I.R.S. officials prepared a 25-page memorandum outlining what they saw as flaws in Mr. Trumps suit and advising the Justice Department to move to dismiss it, according to two people familiar with the memo. That memo was provided to Treasury officials in April, and it is unclear if they passed it along to its intended recipients at the Justice Department, according to the people, who spoke anonymously to discuss internal government deliberations.

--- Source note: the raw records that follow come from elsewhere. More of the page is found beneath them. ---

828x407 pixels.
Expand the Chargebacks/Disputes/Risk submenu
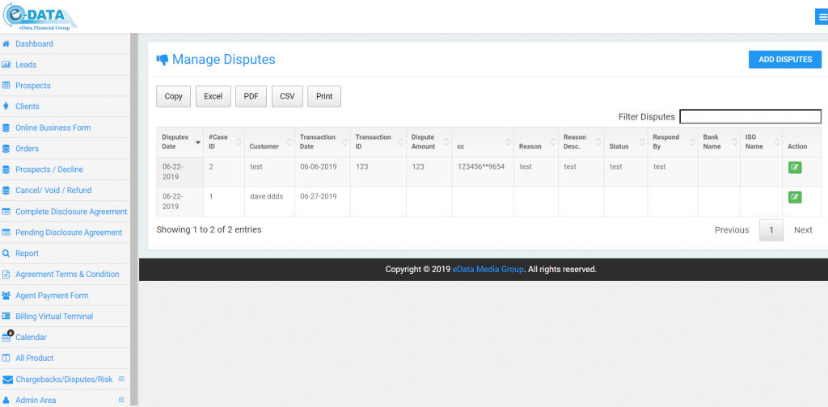pyautogui.click(x=121, y=379)
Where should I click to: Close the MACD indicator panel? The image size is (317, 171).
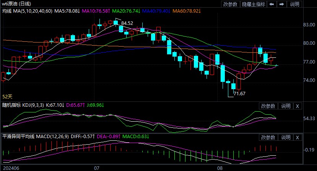coord(298,137)
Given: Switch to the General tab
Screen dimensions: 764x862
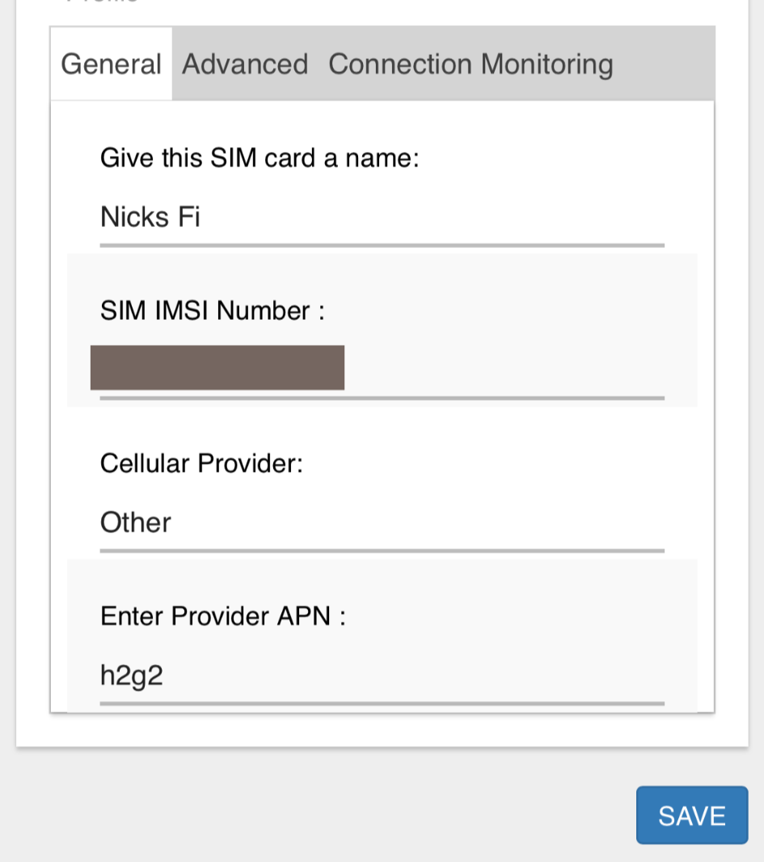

No lawyers from the Justice Department ever appeared in court to respond to the suit or disputed any of Mr. Trumps claims, which demanded at least $10 billion from the I.R.S. for not doing enough to prevent the leak of his tax information. The Justice Department instead made a highly unusual deal in the case. In exchange for Mr. Trumps dropping the suit, the Trump administration created the $1.776 billion anti-weaponization fund for people who say they were wrongly targeted by the federal government.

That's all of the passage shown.